Duffingate! Starbucks Accused Of Ripping Off Duffin From Brit Baker


Starbucks is locked in a “duffin” battle, and the inventive coffee chain is being accused of stealing the “duffin” concept from a small British bakery.

Yes, the cronut can take a seat as the duffin — Starbucks allegedly at the fore of taking the hybrid pastry national — ascends. The BBC speaks of an unstoppable march of hybrid bakery products, and the duffingate scandal’s allegations by the duffinventor (hey, we can do portmanteaus also!) make a Beeb appearance:

“Now we have the Duffin, a doughnut-muffin compound that captured headlines after it was trademarked by a Starbucks supplier, despite having been produced by an independent London tearoom for the past couple of years.”

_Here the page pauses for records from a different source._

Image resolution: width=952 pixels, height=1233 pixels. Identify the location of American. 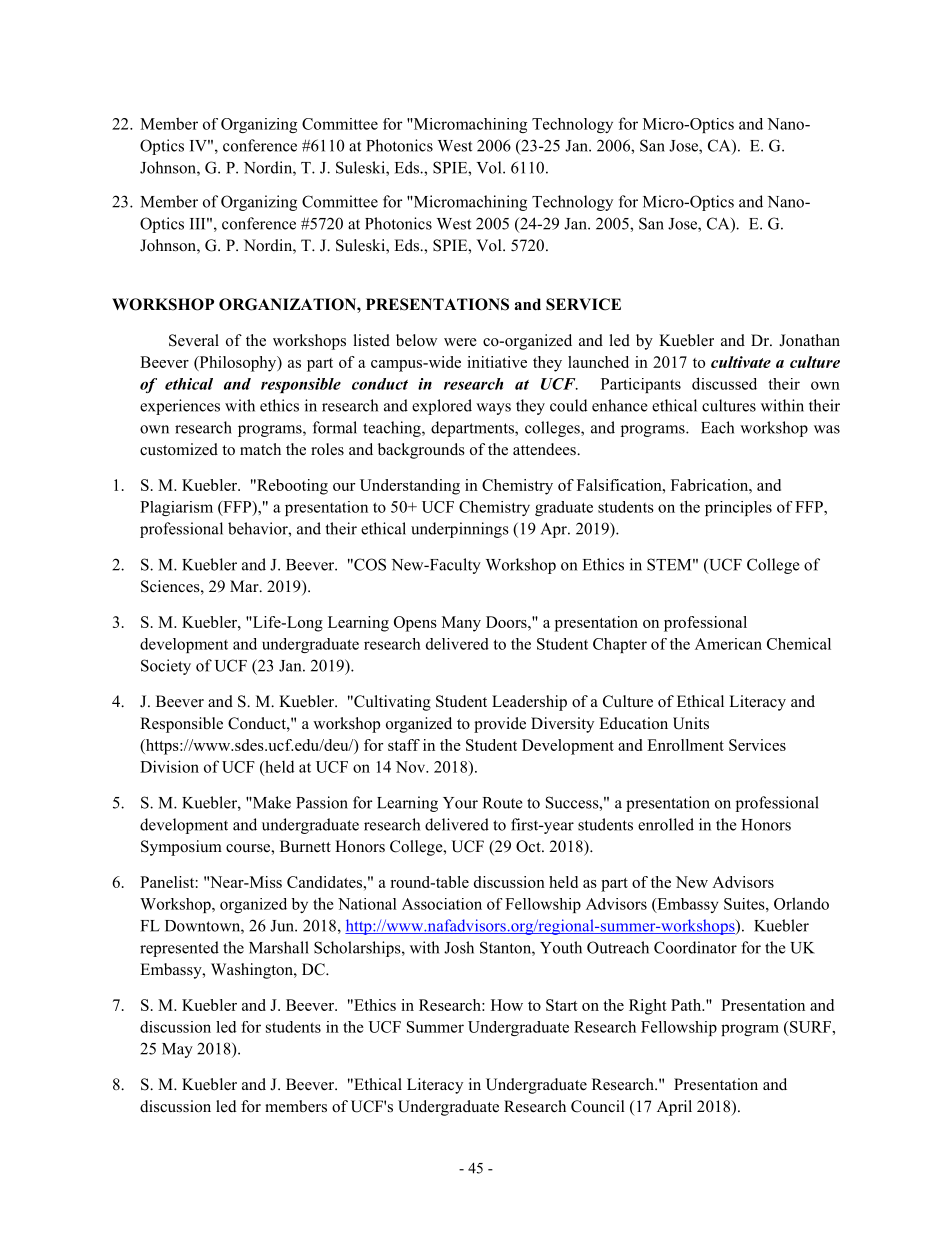
(728, 644).
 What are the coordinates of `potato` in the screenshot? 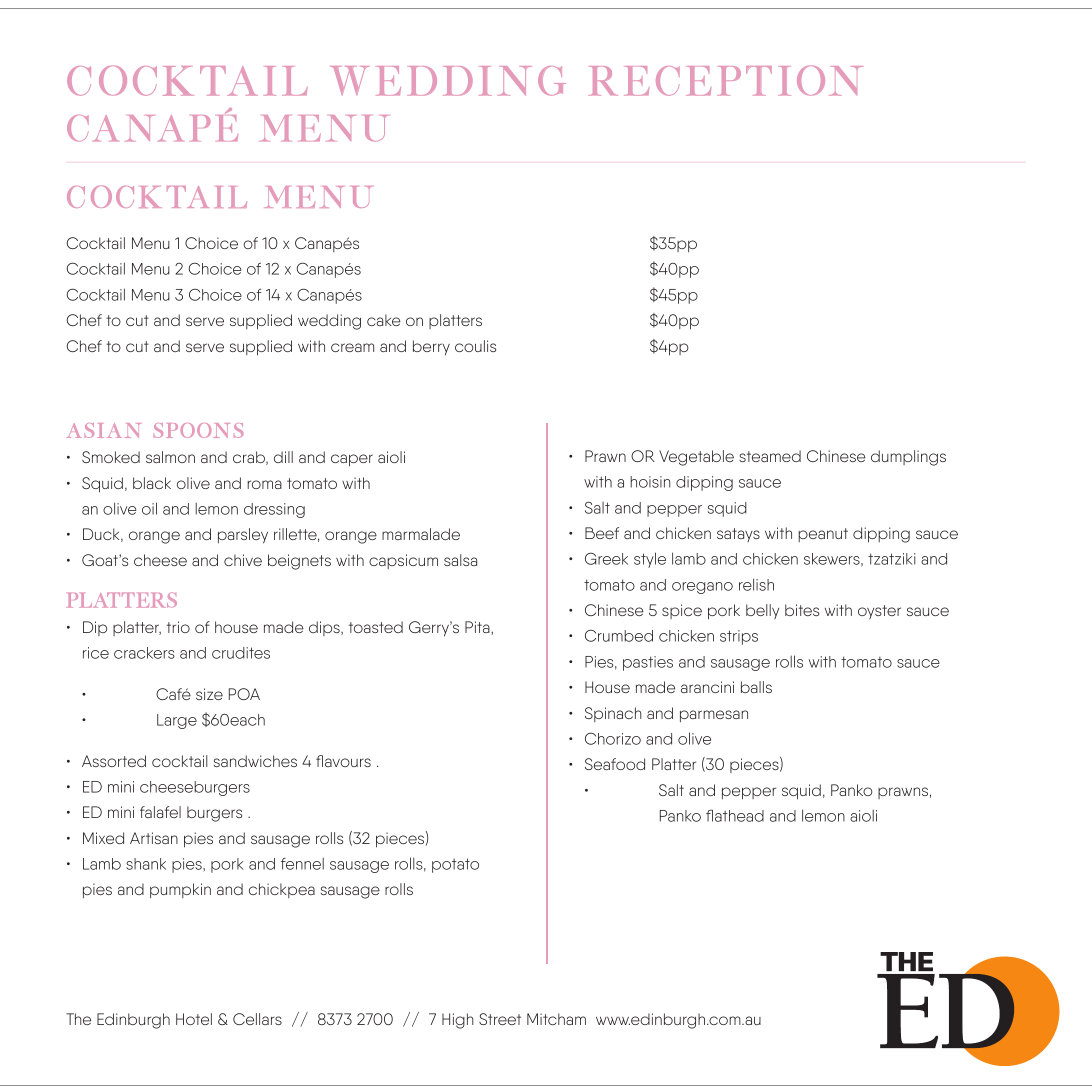 It's located at (455, 865).
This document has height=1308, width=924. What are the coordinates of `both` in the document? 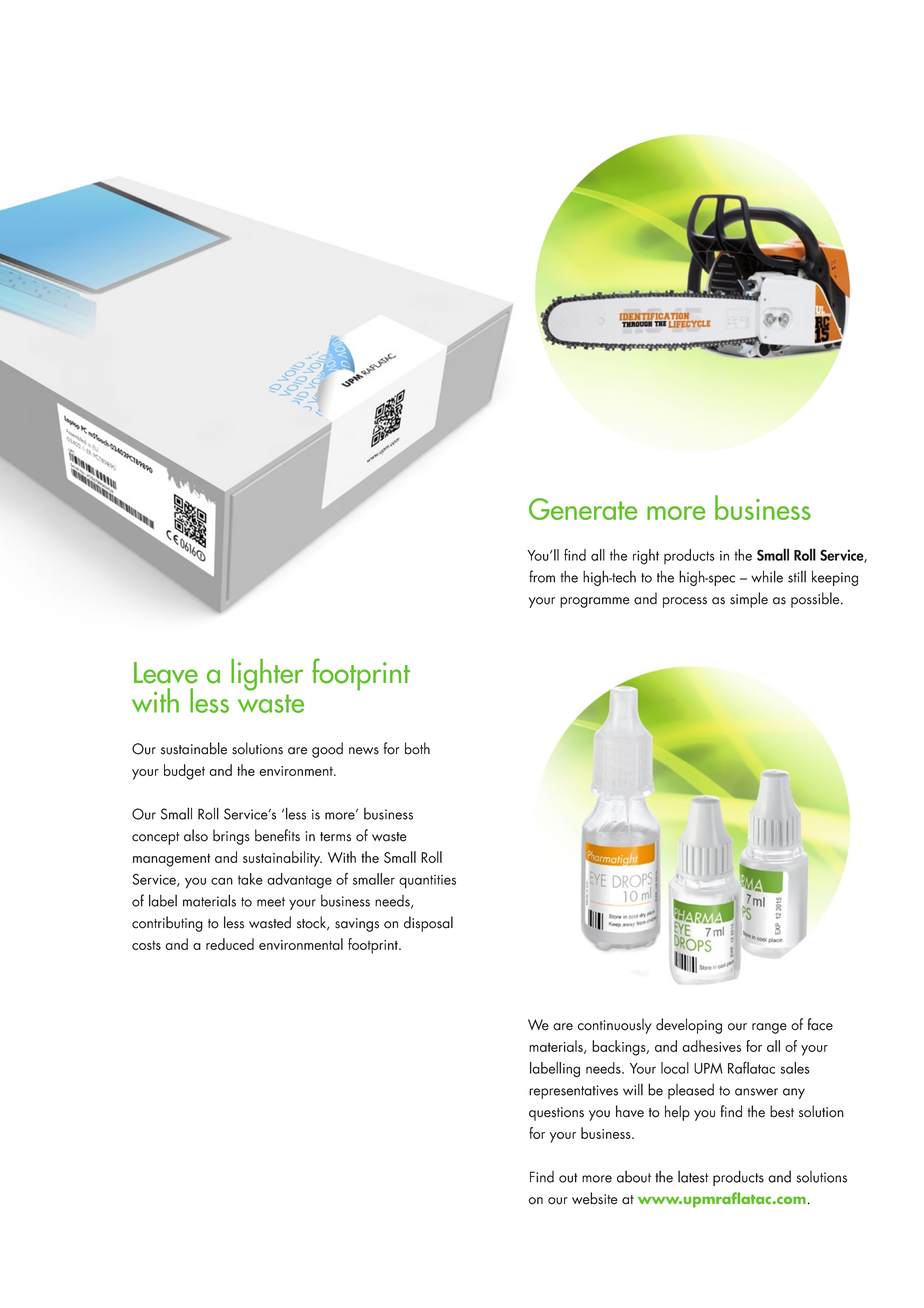 It's located at (417, 748).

After Starbucks’ duffin hostile move, indie bakery Bea’s of Bloomsbury loudly objected that Starbucks — who overshot the small shop’s 2011 published duffin recipe — was “attempting to take over rights of something they didn’t create or really own.” Oh, it is croiss-on, people!

Bea Vo, who is apparently actually named that, went on to say of Starbucks’ duffin tomfoolery:

“It’s like someone trying to trademark ‘fairy cakes’ or ‘whoopie pies’ or ‘macarons.’ Duffins have been in existence for years and they are trying to trademark something that has been in the baking lexicon documented for at least two years.”

To hear it from Starbucks, duffins originated not in a 2011 cookbook or earlier, but in a coffee boardroom. The company described duffins as a creation born as execs “sat together with our bakers and pondered how you could make a muffin go one step further.”

Starbucks UK’s Ian Cranna addressed duffingate 2013, admitting that the duffin is in no way an exclusive creation — which we assume goes both ways.

Cranna told press that the duffin is indeed an open-source baked good, explaining:

“Since launching, we have discovered there are other Duffins out there in the UK including at Bea’s of Bloomsbury, which is great news for muffin and doughnut fans across the country… It’s true that our supplier Rich Products, who created our fabulous Duffin has trademarked the name in the UK. However we’d like to make it clear that neither Starbucks nor Rich Products has suggested to Bea’s of Bloomsbury that they will attempt to stop them selling their own Duffins.”

While Starbucks’ duffin remains available, some say Bea’s could object despite the newer trademark.